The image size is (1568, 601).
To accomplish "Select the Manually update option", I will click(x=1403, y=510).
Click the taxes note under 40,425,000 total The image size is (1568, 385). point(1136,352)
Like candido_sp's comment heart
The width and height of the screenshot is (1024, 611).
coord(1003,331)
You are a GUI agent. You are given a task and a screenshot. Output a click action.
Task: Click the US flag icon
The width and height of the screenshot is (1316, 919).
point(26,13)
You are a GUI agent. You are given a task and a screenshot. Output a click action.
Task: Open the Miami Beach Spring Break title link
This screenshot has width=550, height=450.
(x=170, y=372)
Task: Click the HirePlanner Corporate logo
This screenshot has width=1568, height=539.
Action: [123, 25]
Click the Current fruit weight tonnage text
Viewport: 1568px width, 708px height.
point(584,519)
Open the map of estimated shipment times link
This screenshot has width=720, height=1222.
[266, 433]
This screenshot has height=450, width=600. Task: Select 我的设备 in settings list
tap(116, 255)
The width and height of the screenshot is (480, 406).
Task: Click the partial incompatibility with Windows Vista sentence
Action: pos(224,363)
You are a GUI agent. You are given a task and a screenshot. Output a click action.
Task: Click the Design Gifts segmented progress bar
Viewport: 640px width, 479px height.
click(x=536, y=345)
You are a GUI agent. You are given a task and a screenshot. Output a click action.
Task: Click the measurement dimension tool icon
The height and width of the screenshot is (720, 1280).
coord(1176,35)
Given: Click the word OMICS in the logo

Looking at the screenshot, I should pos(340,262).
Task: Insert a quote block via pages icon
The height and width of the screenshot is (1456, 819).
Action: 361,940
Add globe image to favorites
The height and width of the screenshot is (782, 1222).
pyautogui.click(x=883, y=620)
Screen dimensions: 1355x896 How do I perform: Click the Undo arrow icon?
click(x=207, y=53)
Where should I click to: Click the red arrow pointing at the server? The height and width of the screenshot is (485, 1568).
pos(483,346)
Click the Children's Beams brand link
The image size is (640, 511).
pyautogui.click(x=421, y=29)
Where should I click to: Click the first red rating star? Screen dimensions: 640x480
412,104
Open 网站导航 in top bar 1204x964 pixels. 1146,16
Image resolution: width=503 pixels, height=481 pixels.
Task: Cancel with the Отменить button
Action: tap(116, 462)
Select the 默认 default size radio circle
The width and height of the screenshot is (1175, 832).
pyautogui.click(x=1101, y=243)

[OBJECTIVE]
Return all of the records above line for line, with no character changed.

[FINISHED TASK]
The image size is (1568, 601).
To accomplish "Select the Manually update option", I will click(x=1403, y=510).
Click the taxes note under 40,425,000 total The image size is (1568, 385). point(1136,352)
Like candido_sp's comment heart
The width and height of the screenshot is (1024, 611).
coord(1003,331)
You are a GUI agent. You are given a task and a screenshot. Output a click action.
Task: Click the US flag icon
The width and height of the screenshot is (1316, 919).
point(26,13)
You are a GUI agent. You are given a task and a screenshot. Output a click action.
Task: Open the Miami Beach Spring Break title link
This screenshot has width=550, height=450.
(x=170, y=372)
Task: Click the HirePlanner Corporate logo
This screenshot has width=1568, height=539.
Action: [123, 25]
Click the Current fruit weight tonnage text
Viewport: 1568px width, 708px height.
point(584,519)
Open the map of estimated shipment times link
This screenshot has width=720, height=1222.
[266, 433]
This screenshot has height=450, width=600. Task: Select 我的设备 in settings list
tap(116, 255)
The width and height of the screenshot is (480, 406).
Task: Click the partial incompatibility with Windows Vista sentence
Action: pos(224,363)
You are a GUI agent. You are given a task and a screenshot. Output a click action.
Task: Click the Design Gifts segmented progress bar
Viewport: 640px width, 479px height.
click(x=536, y=345)
You are a GUI agent. You are given a task and a screenshot. Output a click action.
Task: Click the measurement dimension tool icon
The height and width of the screenshot is (720, 1280).
coord(1176,35)
Given: Click the word OMICS in the logo

Looking at the screenshot, I should pos(340,262).
Task: Insert a quote block via pages icon
The height and width of the screenshot is (1456, 819).
Action: 361,940
Add globe image to favorites
The height and width of the screenshot is (782, 1222).
pyautogui.click(x=883, y=620)
Screen dimensions: 1355x896 How do I perform: Click the Undo arrow icon?
click(x=207, y=53)
Where should I click to: Click the red arrow pointing at the server? The height and width of the screenshot is (485, 1568).
pos(483,346)
Click the Children's Beams brand link
The image size is (640, 511).
pyautogui.click(x=421, y=29)
Where should I click to: Click the first red rating star? Screen dimensions: 640x480
412,104
Open 网站导航 in top bar 1204x964 pixels. 1146,16
Image resolution: width=503 pixels, height=481 pixels.
Task: Cancel with the Отменить button
Action: tap(116, 462)
Select the 默认 default size radio circle
The width and height of the screenshot is (1175, 832).
pyautogui.click(x=1101, y=243)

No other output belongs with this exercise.